» Task goal: Transcribe the data below verbatim from the line with "This screenshot has height=931, width=920." to the line with "Given: Click the microphone". Include both of those lines.

» Working data:
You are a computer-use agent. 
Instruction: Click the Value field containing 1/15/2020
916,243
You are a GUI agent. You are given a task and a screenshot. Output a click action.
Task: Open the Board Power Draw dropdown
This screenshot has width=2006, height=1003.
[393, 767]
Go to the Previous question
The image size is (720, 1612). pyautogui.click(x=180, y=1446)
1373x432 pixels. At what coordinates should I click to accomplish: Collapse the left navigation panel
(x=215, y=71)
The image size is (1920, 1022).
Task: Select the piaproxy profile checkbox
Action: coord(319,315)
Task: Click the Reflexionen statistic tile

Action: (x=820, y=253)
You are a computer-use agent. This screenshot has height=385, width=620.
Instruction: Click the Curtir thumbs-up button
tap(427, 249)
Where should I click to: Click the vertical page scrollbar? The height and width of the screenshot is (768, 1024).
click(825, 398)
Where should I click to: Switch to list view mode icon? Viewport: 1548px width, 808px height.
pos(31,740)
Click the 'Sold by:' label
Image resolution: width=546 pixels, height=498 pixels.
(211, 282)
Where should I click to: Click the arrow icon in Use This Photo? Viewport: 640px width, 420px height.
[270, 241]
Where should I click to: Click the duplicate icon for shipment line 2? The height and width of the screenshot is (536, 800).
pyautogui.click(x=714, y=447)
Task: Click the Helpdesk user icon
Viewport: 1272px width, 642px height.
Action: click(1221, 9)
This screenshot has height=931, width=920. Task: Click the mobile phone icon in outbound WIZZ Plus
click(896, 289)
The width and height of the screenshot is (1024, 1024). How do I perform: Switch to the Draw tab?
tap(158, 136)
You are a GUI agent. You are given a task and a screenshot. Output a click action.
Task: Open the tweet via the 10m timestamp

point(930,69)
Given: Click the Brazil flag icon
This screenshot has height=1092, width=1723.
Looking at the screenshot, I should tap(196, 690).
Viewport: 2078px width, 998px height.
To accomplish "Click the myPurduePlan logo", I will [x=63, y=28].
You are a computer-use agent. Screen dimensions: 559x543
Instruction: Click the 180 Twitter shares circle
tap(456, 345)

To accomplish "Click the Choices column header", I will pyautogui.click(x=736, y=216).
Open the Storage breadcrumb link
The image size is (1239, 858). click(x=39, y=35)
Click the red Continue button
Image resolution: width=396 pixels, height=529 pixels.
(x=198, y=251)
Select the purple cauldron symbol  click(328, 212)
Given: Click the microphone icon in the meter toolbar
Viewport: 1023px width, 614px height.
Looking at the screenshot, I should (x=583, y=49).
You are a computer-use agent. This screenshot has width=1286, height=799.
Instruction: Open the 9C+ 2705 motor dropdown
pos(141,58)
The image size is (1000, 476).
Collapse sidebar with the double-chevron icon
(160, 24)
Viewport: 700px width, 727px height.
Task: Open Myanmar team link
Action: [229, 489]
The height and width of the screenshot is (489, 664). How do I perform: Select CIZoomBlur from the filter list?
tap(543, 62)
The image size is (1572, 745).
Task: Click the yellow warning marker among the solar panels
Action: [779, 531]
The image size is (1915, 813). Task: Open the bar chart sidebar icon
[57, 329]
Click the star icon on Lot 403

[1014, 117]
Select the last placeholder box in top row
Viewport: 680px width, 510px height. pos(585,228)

» Exercise result:
This screenshot has height=931, width=920. Task: Click the mobile phone icon in outbound WIZZ Plus
click(896, 289)
The width and height of the screenshot is (1024, 1024). How do I perform: Switch to the Draw tab?
tap(158, 136)
You are a GUI agent. You are given a task and a screenshot. Output a click action.
Task: Open the tweet via the 10m timestamp

point(930,69)
Given: Click the Brazil flag icon
This screenshot has height=1092, width=1723.
Looking at the screenshot, I should tap(196, 690).
Viewport: 2078px width, 998px height.
To accomplish "Click the myPurduePlan logo", I will [x=63, y=28].
You are a computer-use agent. Screen dimensions: 559x543
Instruction: Click the 180 Twitter shares circle
tap(456, 345)

To accomplish "Click the Choices column header", I will pyautogui.click(x=736, y=216).
Open the Storage breadcrumb link
The image size is (1239, 858). click(x=39, y=35)
Click the red Continue button
Image resolution: width=396 pixels, height=529 pixels.
(x=198, y=251)
Select the purple cauldron symbol  click(328, 212)
Given: Click the microphone icon in the meter toolbar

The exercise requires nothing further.